What is expected: State how many lines in the listing below include the string "bell". The answer is the number alone.

***** Excerpted records

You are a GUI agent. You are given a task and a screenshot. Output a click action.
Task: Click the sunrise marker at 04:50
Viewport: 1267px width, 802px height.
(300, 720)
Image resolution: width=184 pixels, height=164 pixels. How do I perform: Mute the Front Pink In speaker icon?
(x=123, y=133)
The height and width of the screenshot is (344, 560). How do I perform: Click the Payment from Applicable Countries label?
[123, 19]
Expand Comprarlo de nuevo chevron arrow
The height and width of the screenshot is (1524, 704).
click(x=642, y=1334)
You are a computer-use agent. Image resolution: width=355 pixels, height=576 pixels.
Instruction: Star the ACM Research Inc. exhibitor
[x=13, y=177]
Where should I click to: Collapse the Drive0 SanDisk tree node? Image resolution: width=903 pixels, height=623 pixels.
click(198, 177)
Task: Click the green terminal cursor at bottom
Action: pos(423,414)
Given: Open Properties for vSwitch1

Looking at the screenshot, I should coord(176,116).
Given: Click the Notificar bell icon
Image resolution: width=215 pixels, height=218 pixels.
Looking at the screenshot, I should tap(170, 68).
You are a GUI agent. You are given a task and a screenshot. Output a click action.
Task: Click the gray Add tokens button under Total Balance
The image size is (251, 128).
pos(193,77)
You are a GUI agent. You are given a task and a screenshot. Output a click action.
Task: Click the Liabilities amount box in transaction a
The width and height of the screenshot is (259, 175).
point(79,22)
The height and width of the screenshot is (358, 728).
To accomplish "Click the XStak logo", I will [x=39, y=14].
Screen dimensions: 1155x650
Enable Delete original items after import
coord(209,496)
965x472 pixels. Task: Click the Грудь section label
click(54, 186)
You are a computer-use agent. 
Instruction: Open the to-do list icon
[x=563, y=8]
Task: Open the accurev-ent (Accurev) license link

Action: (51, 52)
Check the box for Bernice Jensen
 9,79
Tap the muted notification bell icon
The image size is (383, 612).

**********

Result of this exercise: 2